- Погиб... Погиб я... Анафемски малодушен оказался... Колпак, дрянь, тьфу!.. баба! - бабьим голосом выкрикивал он, притопывая пяткой в пол. Я не один, не один... Еще трое вернулись... Страшно. - Он подошел к юноше и неуклюже опустился пред ним на колени. - Колечка, голубчик... Страшно. Этот сволочь, возница, чтоб ему, чухне, поколеть, таких ужасов нагородил - беда. Будто бы много наших померзло, и только счастливчики благополучно выбираются. Толстопузый дурак я, чорт... Сидел бы я, толстопузый, во Пскове, нет! Чорт понес отечество спасать. Ну и подыхай, старый дьявол, здесь... Сидоров, дружище... Давай пить, пить, пить!
- Есть, ваше благородие, - и Сидоров достал из своего топорно сделанного сундучка завернутую в грязные подштанники бутылку с ромом и кусок сыру.
Павел Федосеич жадно выпил целый стакан и сразу расхолодел.
- С холоду, оно приятно, - улыбнулся Сидоров.
- Колька! Вьюнош! - закричал толстяк. - Знаешь, кто это? - и он похлопал Сидорова по плечу. - Это ангел, это спаситель твой. А я подлец, и кузен твой подлец, и все мы подлецы, бросили тебя, миленького нашего, больного мальчишку. А вот он не бросил... Запомни, вьюнош, русского мужика!.. На всю жизнь запомни!.. Ведь, кто нас бежать-то подбил, кто горел этой идеей-то? Он, Сидоров. А вот остался. Это не подвиг с его стороны? Подвиг!.. Христианский! Ближнего возлюбил... А ведь ты ему чужой, - толстяк обнял Сидорова и плакал у него на плече. - Не Сидоров ты, а Каратаев, знаешь у Льва Толстого Каратаев такой есть, солдат... Вот ты его внук-правнук...

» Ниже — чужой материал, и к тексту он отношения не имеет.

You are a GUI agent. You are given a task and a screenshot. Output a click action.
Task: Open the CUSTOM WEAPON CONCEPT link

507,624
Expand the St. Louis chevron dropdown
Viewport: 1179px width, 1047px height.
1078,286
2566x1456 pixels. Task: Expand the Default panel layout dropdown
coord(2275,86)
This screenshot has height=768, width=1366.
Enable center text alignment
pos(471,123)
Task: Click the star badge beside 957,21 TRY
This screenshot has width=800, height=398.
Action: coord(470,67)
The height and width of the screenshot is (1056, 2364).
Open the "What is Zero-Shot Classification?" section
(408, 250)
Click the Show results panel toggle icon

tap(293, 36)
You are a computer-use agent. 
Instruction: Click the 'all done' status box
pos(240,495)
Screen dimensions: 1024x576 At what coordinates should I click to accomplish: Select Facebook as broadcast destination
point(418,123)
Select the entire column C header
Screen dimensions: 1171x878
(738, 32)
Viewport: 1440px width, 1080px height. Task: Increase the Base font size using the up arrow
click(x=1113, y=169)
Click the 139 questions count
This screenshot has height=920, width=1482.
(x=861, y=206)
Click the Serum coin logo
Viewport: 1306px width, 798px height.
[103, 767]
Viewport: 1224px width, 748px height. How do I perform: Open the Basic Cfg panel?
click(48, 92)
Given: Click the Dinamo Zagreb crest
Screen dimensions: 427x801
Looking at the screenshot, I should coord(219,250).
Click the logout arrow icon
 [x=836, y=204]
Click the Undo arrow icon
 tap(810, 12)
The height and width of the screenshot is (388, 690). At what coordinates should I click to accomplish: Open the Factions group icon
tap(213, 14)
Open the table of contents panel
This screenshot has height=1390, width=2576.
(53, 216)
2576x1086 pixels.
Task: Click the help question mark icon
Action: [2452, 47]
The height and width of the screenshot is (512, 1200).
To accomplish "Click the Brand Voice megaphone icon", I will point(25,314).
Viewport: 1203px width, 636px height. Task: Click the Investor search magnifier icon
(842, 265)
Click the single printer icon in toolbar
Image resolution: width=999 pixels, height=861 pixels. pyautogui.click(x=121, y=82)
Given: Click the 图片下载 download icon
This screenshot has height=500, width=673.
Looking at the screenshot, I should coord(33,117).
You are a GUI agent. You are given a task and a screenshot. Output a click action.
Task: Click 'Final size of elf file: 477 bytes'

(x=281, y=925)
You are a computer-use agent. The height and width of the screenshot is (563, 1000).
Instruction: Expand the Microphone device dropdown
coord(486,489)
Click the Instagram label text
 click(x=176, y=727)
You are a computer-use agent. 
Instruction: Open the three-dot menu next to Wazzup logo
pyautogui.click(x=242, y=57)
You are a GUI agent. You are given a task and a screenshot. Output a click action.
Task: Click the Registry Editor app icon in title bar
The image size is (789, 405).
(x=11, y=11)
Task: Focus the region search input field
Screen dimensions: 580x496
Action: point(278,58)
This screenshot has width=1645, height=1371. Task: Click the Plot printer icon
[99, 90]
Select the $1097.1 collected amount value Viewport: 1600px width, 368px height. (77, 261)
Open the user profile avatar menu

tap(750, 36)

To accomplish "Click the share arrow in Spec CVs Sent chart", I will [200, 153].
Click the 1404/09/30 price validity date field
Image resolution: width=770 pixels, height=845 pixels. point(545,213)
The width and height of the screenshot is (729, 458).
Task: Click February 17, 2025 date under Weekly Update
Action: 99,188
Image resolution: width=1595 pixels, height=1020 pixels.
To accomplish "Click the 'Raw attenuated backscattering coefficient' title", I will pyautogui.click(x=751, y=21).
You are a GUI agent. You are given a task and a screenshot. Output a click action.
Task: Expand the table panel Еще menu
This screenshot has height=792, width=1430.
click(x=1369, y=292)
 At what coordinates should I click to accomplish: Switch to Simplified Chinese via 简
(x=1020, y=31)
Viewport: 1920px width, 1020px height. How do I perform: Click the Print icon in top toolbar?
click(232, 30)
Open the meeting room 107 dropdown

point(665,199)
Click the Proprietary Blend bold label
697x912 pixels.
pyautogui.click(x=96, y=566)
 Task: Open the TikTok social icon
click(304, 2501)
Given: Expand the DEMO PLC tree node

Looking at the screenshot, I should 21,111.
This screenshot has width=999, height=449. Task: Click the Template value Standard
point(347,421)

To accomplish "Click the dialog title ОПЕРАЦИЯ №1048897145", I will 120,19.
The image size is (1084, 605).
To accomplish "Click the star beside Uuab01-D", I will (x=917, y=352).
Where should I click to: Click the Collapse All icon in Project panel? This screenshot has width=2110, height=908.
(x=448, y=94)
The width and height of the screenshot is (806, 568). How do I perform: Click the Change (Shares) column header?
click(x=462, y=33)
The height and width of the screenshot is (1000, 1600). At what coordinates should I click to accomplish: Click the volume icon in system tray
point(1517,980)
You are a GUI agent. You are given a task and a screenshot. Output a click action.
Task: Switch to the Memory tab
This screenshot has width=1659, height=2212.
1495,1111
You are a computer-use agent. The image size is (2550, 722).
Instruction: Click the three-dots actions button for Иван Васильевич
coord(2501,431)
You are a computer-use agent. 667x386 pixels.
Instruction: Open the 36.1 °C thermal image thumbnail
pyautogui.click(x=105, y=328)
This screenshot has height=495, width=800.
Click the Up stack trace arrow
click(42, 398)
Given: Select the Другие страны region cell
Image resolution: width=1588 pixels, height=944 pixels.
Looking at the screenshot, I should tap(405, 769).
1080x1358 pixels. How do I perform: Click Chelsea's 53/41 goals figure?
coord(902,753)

- Так точно, - сказал Сидоров, простодушно улыбаясь. - На нашей деревне Каратаевы имеются... Конешно, кузнецы они... - Нос его еще больше закурносился, и узенькие глазки потонули в скуластых лоснящихся щеках.
- И ты больше не денщик Сидоров, ты знаменитый крепким русским разумом, мягким русским глупым сердцем потомственный мужик. Пей, гражданин Сидоров!.. Колька, пей!
Николая Реброва качало и потряхивало, и кто-то в дальнем углу, за самоваром, срывал и вновь набрасывал на гроба, на кучи гробов, рогожу.
Наступил рассвет. Красный фонарик под потолком погас. Павел Федосеич, мертвецки пьяный, лежал на ковре, широко раскинув пухлые ноги. Он слюняво жевал и мямлил, левый глаз его полуоткрыт и подергивался, как в параличе. За окном мутнело полосатое утро, внаклон заштрихованное медленным пунктиром догоняющих друг друга снежинок, и бессонные глаза Сидорова точно так же мутны, медлительны и бледны, как за окном рассвет.
Но, когда окреп день, и пики елок четко зачернели на мглистом небе, Сидоров доставил больного в лазарет и чуть не на себе втащил его по высокой лестнице.
- Беглец! Несчастный беглец! - вскричал Дешевой, смачно обсасывая куриную лапку.
На губах Николая Реброва жалкая улыбка и взор утомленных, ввалившихся глаз его со щемящей тоской окинул стены недавней своей тюрьмы.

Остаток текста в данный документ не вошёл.